LiteralPrefix method #

LiteralPrefix returns a literal string that must begin any match of the regular expression re. It returns the boolean true if the literal string comprises the entire regular expression.

func (re *Regexp) LiteralPrefix() (prefix string, complete bool)

Longest method #

Longest makes future searches prefer the leftmost-longest match. That is, when matching against text, the regexp returns a match that begins as early as possible in the input (leftmost), and among those it chooses a match that is as long as possible. This method modifies the [Regexp] and may not be called concurrently with any other methods.

func (re *Regexp) Longest()

MarshalText method #

MarshalText implements [encoding.TextMarshaler]. The output matches that of calling the [Regexp.AppendText] method. See [Regexp.AppendText] for more information.

func (re *Regexp) MarshalText() ([]byte, error)

Match method #

Match reports whether the byte slice b contains any match of the regular expression re.

func (re *Regexp) Match(b []byte) bool

Match function #

Match reports whether the byte slice b contains any match of the regular expression pattern. More complicated queries need to use [Compile] and the full [Regexp] interface.

func Match(pattern string, b []byte) (matched bool, err error)

MatchReader method #

MatchReader reports whether the text returned by the [io.RuneReader] contains any match of the regular expression re.

func (re *Regexp) MatchReader(r io.RuneReader) bool

MatchReader function #

MatchReader reports whether the text returned by the [io.RuneReader] contains any match of the regular expression pattern. More complicated queries need to use [Compile] and the full [Regexp] interface.

func MatchReader(pattern string, r io.RuneReader) (matched bool, err error)

MatchString function #

MatchString reports whether the string s contains any match of the regular expression pattern. More complicated queries need to use [Compile] and the full [Regexp] interface.

func MatchString(pattern string, s string) (matched bool, err error)

MatchString method #

MatchString reports whether the string s contains any match of the regular expression re.

func (re *Regexp) MatchString(s string) bool

MustCompile function #

MustCompile is like [Compile] but panics if the expression cannot be parsed. It simplifies safe initialization of global variables holding compiled regular expressions.

func MustCompile(str string) *Regexp

MustCompilePOSIX function #

MustCompilePOSIX is like [CompilePOSIX] but panics if the expression cannot be parsed. It simplifies safe initialization of global variables holding compiled regular expressions.

func MustCompilePOSIX(str string) *Regexp

NumSubexp method #

NumSubexp returns the number of parenthesized subexpressions in this [Regexp].

func (re *Regexp) NumSubexp() int

QuoteMeta function #

QuoteMeta returns a string that escapes all regular expression metacharacters inside the argument text; the returned string is a regular expression matching the literal text.
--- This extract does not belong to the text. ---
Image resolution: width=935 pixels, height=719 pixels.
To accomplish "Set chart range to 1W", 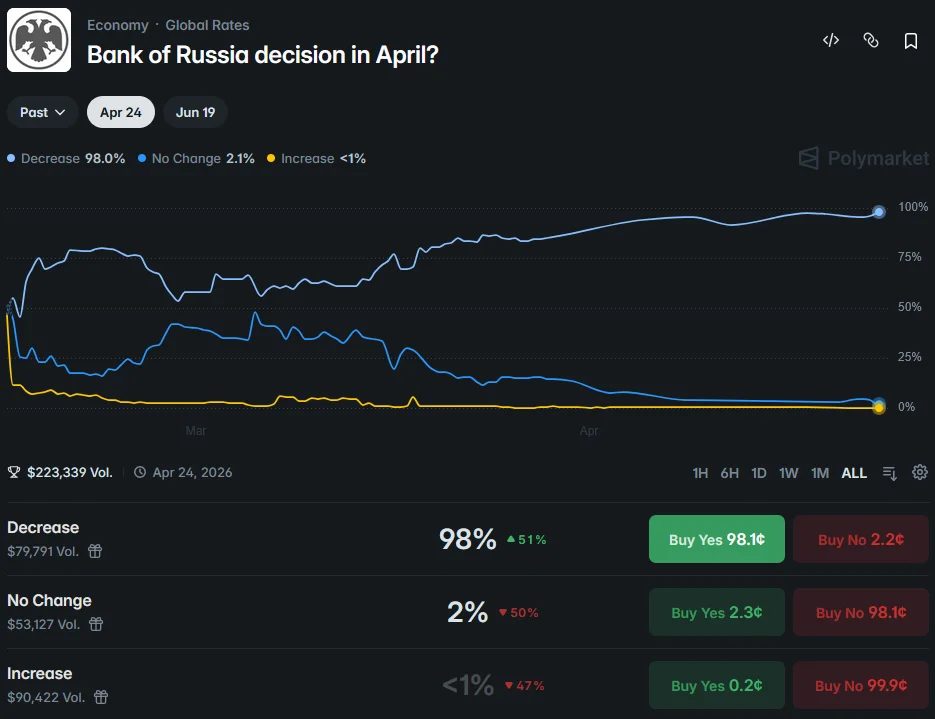I will tap(789, 473).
func QuoteMeta(s string) string

ReplaceAll method #

ReplaceAll returns a copy of src, replacing matches of the [Regexp] with the replacement text repl. Inside repl, $ signs are interpreted as in [Regexp.Expand].

func (re *Regexp) ReplaceAll(src []byte, repl []byte) []byte

ReplaceAllFunc method #

ReplaceAllFunc returns a copy of src in which all matches of the [Regexp] have been replaced by the return value of function repl applied to the matched byte slice. The replacement returned by repl is substituted directly, without using [Regexp.Expand].
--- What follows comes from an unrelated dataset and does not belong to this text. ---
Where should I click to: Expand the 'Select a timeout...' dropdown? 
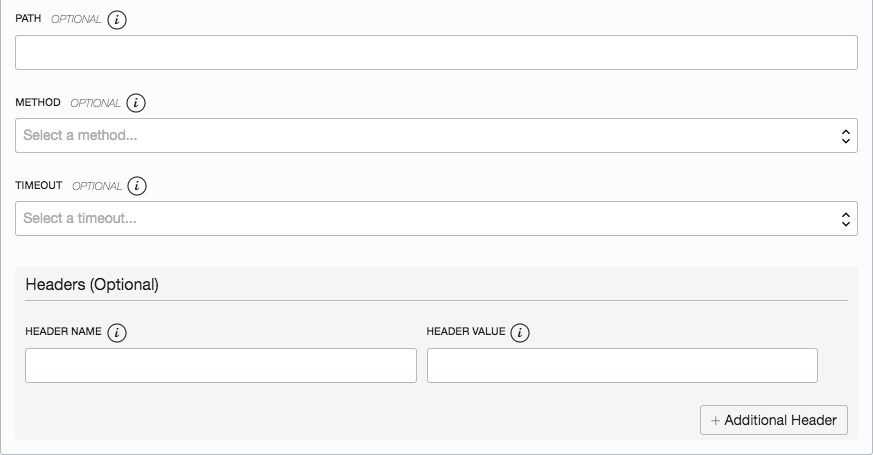436,219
func (re *Regexp) ReplaceAllFunc(src []byte, repl func([]byte) []byte) []byte

ReplaceAllLiteral method #

ReplaceAllLiteral returns a copy of src, replacing matches of the [Regexp] with the replacement bytes repl. The replacement repl is substituted directly, without using [Regexp.Expand].

func (re *Regexp) ReplaceAllLiteral(src []byte, repl []byte) []byte

ReplaceAllLiteralString method #

ReplaceAllLiteralString returns a copy of src, replacing matches of the [Regexp] with the replacement string repl. The replacement repl is substituted directly, without using [Regexp.Expand].

func (re *Regexp) ReplaceAllLiteralString(src string, repl string) string

ReplaceAllString method #

ReplaceAllString returns a copy of src, replacing matches of the [Regexp] with the replacement string repl. Inside repl, $ signs are interpreted as in [Regexp.Expand].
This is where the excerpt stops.